Mais il n’existe pas d’expérimentation faisable par les gamins de 12
ans qui puisse aboutir à la RR.
Tout au plus, après expérimentations et lectures qui leur fassent bien assimiler la relativité galiléenne, ce qui est loin d’être gagné, il n’y a qu’à voir le nombre d’aviateurs chevronnés qui ne l’ont pas encore assimilée, on peut les mettre devant la contradiction apportée par l’expérience de Michelson et Morley : il y a donc une limite supérieure de validité à la relativité galiléenne. Il n’est pas raisonnable de cherche à poursuivre au delà avec des gamins de douze ans.
Et s’il faut poursuivre, ce n’est pas forcément dans le sens historique de la RR, mais sur deux de ses développements ultérieurs.
D’une part les expériences de la variation d’une horloge selon sa
position en altitude, donc de son potentiel gravitationnel, faites à
Harvard en 1959 par Pound et Rebka.
D’autre part la révolution broglienne que de Broglie n’acheva jamais :
La fréquence intrinsèque de tout quanton doté de masse, est vue de tout
autre repère à travers la transformation de Lorentz. D’où la longueur
d’onde finale, non-relativiste aux basses vitesses, mais obtenue par
des moyens relativistes (1923 : théorème d’harmonie des phases).

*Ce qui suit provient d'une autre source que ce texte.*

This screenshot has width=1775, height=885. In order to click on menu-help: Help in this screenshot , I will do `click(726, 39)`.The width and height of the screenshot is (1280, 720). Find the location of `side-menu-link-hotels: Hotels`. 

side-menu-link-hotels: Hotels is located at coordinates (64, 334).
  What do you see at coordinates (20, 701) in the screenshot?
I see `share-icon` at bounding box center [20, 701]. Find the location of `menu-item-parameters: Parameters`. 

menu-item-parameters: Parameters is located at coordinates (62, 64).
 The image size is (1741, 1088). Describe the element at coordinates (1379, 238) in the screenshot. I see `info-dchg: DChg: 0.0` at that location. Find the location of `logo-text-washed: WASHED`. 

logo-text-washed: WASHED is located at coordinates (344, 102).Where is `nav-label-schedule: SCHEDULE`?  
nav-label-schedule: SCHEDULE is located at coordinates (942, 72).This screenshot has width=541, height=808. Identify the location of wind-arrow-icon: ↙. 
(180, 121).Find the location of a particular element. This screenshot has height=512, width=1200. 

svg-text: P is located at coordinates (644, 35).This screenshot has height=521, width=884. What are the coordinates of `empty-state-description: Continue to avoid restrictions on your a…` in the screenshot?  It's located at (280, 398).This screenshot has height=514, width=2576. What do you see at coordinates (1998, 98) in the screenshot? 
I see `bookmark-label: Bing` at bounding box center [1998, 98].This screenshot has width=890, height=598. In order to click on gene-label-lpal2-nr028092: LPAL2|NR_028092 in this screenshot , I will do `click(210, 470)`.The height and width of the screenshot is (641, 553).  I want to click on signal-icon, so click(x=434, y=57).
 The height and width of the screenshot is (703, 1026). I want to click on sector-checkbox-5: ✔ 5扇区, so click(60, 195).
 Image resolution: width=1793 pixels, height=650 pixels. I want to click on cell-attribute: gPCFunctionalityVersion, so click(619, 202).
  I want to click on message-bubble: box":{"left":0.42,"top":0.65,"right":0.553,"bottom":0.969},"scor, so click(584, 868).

D’où aussi l’expérience de Gouanère et Al :
pour un électron suffisamment accéléré, ultra-relativiste, sa fréquence
d’horloge vue par un réseau cristallin devient compatible avec la
distance réticulaire. Strictement impossible hors relativité, ce
ralentissement apparent d’horloge.
Enfin, rappeler quand même que les rapidités, définies comme argument
sinus hyperboliques de la vitesse en unités c,
sinh(r/c) = v/c
forment bien un espace vectoriel, et demeurent fidèles à la relativité
galiléennes, elles, au contraire des vitesses.